## [À faire]
• a. Selon l'extrait sur les retraites, quelle part des revenus des retraités français provient des suppléments de retraite par capitalisation ?
• b. Recopiez sans rien changer le passage de l'extrait sur les retraites qui commence par « Pour une nouvelle » et s'arrête après « et la simplicité. ».

## [Extrait source]
========================================

Retraites

Pour une nouvelle dimension de la protection sociale

Philippe Crevel, économiste, directeur du Cercle de l’Épargne
Le régime universel de retraite préconisé par Jean-Paul Delevoye, répond à un double objectif : l’équité et la simplicité.
Le système par point permettra de connaître le montant potentiel de sa future pension et les pouvoirs publics pourront piloter le système à travers les valeurs d’achat et de rachat des points tel que cela est déjà pratiqué à l’AGIRC/ARRCO.

C’est à la fois un changement de mode d’organisation, avec la fin des régimes spéciaux et des fonctions publiques, ainsi qu’un changement des règles de calculs. Le passage de notre système construit au fil de l’eau depuis plus de 70 ans à un système unique constitue un exercice de haute voltige. Il faut, en effet, faire converger 42 régimes de base et les régimes complémentaires qui y sont attachés vers un système unique à points. Le gouvernement a décidé de réformer le principal poste de dépenses sociales du pays dans un contexte de forte sensibilité de l’opinion vis-à-vis de l’évolution du pouvoir d’achat. Seulement 31 % des Français pensent, en effet, que leur retraite est/ou sera suffisante pour vivre correctement (1). Chez les retraités, ce taux est de 50 %. Il n’est donc pas étonnant que 57 % des Français mettent de l’argent de côté en vue de leur retraite. 51 % des retraités continuent même d’épargner afin d’améliorer leurs pensions. Dans ce contexte, il n’est pas non plus surprenant que 57 % des sondés soient pour un système de retraite incorporant de la capitalisation. Or, en l’état actuel, l’épargne retraite ou plutôt les suppléments de retraite par capitalisation fournissent 2,1 % des revenus des retraités français, une goutte d’eau dans les 325 milliards d’euros de pension. Malgré tout, des craintes sont régulièrement exprimées sur un éventuel basculement de notre système vers la capitalisation. Cette menace en forme de mirage conduit le législateur à répéter, à chaque loi portant sur la réforme des retraites, l’attachement de la Nation au régime par répartition. Il en sera certainement de même lors de la discussion de la prochaine réforme des retraites. Certes, la capitalisation n’est pas la potion magique pour résoudre notre problème de financement des retraites mais en assurant une diversification des ressources, elle constitue une option nécessaire, option que tous nos partenaires ont retenue.

Pourquoi le recours aux suppléments d’épargne retraite s’impose-t-il comme solution ?

========================================

## [Documents fournis]
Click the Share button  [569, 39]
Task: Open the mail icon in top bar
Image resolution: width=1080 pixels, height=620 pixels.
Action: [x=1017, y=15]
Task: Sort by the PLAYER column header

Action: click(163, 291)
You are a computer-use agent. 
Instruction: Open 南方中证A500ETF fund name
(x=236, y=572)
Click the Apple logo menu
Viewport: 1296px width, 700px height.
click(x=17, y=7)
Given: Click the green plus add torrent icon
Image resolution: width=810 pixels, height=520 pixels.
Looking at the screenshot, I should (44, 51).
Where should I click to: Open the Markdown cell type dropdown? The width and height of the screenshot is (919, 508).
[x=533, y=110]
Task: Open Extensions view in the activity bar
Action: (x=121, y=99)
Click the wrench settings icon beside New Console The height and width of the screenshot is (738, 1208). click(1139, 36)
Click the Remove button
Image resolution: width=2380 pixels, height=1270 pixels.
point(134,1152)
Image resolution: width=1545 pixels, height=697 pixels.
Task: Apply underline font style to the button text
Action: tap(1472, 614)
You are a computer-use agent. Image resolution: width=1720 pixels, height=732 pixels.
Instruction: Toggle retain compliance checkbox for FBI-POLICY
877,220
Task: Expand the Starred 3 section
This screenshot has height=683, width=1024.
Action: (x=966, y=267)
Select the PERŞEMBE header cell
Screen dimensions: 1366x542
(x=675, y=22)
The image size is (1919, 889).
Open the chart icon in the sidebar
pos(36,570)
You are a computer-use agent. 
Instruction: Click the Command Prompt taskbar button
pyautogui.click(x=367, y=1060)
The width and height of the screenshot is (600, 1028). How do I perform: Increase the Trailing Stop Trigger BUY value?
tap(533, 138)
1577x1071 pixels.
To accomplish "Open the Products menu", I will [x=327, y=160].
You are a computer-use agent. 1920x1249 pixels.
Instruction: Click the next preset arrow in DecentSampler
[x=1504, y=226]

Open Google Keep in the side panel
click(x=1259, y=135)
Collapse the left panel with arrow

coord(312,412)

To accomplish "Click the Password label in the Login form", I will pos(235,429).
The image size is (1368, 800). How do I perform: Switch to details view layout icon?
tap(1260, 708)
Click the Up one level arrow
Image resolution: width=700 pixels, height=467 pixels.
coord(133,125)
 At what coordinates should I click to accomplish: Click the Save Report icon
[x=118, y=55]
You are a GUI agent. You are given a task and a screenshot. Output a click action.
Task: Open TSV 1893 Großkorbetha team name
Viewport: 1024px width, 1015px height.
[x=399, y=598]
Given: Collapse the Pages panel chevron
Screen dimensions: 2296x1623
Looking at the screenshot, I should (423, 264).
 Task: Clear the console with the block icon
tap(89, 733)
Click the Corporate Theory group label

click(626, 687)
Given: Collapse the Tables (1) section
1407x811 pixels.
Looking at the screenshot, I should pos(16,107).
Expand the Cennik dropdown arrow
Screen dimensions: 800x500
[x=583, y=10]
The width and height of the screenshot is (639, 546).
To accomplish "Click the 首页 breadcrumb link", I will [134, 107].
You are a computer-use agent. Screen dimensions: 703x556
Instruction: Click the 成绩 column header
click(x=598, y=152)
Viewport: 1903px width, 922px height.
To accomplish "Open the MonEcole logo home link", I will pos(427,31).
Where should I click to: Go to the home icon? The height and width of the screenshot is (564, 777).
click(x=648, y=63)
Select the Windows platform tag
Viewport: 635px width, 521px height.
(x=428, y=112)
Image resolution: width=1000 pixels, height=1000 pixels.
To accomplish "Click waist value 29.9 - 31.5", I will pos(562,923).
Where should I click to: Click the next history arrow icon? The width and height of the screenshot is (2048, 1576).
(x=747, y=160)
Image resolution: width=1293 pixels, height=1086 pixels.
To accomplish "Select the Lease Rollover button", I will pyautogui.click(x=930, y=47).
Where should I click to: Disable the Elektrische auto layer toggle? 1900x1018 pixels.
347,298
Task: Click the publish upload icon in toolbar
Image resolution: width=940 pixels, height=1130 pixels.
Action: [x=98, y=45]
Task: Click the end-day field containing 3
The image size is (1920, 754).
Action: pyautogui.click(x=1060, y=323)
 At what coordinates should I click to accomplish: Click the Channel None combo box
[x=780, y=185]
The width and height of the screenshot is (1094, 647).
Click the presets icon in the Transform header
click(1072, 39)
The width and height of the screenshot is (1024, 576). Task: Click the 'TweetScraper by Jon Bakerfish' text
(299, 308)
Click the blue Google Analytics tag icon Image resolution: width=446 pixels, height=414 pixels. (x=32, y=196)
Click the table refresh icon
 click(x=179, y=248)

========================================

## [Résultats de l'exercice]
• a. 2,1 % de leurs revenus.

• b.
Pour une nouvelle dimension de la protection sociale

Philippe Crevel, économiste, directeur du Cercle de l’Épargne
Le régime universel de retraite préconisé par Jean-Paul Delevoye, répond à un double objectif : l’équité et la simplicité.